2) SRFI 122 provides a disjoint type of objects that specify the bounds of an array to be created.  SRFI 164 uses 2 x n arrays for this purpose, with a mechanism for breaking the circular dependency.

3) SRFI 122 specifies how the user can create storage objects that are restricted to contain only particular values such as bytes or 64-bit floats.  SRFI 164 leaves that up to the implementation.

4) SRFI 122 has no general-purpose setter functions such as array-set or array-copy!, so all array mutation must be done through the array's own setter function, which can be obtained via SRFI 122's extensive introspection procedures.  SRFI 164 has general-purpose setters but has less introspective ability.

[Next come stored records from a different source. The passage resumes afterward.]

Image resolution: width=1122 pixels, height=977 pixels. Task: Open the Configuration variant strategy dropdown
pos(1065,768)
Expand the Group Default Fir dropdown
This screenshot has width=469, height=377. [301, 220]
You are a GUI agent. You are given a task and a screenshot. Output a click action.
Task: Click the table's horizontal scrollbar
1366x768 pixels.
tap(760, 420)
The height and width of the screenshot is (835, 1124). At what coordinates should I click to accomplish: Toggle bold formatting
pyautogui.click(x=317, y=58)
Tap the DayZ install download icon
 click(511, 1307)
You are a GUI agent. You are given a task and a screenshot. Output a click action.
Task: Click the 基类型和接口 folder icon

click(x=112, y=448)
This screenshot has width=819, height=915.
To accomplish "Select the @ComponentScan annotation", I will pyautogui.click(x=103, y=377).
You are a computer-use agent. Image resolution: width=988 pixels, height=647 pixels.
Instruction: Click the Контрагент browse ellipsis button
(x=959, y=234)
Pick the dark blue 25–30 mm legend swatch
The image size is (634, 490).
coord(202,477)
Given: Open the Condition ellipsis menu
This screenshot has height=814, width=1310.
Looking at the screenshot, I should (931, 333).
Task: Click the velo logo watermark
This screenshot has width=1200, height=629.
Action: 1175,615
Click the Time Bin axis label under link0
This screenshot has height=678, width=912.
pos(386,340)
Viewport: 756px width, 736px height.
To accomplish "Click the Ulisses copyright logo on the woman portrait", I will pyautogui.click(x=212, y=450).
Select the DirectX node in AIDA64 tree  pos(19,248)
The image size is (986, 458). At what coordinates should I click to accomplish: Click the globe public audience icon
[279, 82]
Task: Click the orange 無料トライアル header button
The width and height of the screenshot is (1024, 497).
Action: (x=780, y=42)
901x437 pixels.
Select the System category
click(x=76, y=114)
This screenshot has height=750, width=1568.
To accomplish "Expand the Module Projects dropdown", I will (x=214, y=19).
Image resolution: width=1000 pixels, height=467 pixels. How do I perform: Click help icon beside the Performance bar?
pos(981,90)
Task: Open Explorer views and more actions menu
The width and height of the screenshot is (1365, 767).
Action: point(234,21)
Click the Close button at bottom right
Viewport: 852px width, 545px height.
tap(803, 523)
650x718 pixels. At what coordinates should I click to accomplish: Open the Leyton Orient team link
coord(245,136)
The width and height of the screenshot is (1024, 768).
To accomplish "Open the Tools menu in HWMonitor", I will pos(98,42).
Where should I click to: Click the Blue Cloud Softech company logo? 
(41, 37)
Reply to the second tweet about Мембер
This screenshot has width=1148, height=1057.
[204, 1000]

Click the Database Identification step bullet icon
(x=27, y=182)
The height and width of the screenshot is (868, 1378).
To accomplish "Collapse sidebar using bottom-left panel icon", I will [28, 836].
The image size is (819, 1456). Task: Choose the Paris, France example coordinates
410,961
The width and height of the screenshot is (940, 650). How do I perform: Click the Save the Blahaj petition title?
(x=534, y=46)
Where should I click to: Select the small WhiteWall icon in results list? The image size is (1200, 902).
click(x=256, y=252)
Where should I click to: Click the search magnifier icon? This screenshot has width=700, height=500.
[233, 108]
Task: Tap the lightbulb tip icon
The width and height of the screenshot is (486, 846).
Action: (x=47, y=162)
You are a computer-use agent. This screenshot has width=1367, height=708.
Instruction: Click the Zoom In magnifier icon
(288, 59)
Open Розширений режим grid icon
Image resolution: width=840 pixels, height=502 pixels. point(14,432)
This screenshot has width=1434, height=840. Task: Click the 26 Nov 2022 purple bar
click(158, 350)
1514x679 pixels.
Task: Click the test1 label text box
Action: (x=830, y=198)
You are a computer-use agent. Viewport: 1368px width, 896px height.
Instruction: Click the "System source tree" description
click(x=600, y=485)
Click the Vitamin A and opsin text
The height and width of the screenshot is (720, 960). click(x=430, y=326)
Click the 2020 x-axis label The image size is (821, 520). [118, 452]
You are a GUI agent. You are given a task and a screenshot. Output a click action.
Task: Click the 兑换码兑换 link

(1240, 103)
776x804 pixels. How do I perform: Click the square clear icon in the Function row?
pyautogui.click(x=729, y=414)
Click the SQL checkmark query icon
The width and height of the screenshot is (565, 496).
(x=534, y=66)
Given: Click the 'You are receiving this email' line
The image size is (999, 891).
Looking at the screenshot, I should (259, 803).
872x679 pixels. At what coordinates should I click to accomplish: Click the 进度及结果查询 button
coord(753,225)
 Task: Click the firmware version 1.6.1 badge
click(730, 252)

5) SRFI 122 provides more convenience functions than SRFI 164, including in particular a lazy array-map operator that, given an array and a mapping function, provides an array of the second kind.

6) SRFI 122's transformation procedures are affine, which means they are very efficient.  SRFI 164 provides general transformations, which can of course be written on top of SRFI 122, but aren't provided by default.

7) SRFI 164's procedure names and other terminology are backward compatible with the original SRFI 25 and to some extent with Common Lisp; SRFI 122's terms are not.

8) SRFI 122 provides user control of safe vs. unsafe array accesses (the second choice leaves safety up to the underlying storage in arrays of the first kind); SRFI 164 does not.

9) Neither sample implementation is entirely portable.  SRFI 122 uses Gambit's `define-macro` non-hygienic macros, DSSSL-style keywords, and the non-portable `define-structure macro`.  SRFI 164 is written partly in Kawa but partly in Java.

I hope that this will help people interested in arrays to choose which to vote for (there will also be the usual options of "abstain" and "no arrays".  I think arrays are an important capability for the large language to have, but a majority of legal votes cast (an abstention is not a vote) are required in order to include anything.  Corrections to this document are of course welcome.



John Cowan          http://vrici.lojban.org/~cowan        xxxxxx@ccil.org
Your worships will perhaps be thinking that it is an easy thing
to blow up a dog? [Or] to write a book?
    --Don Quixote, Introduction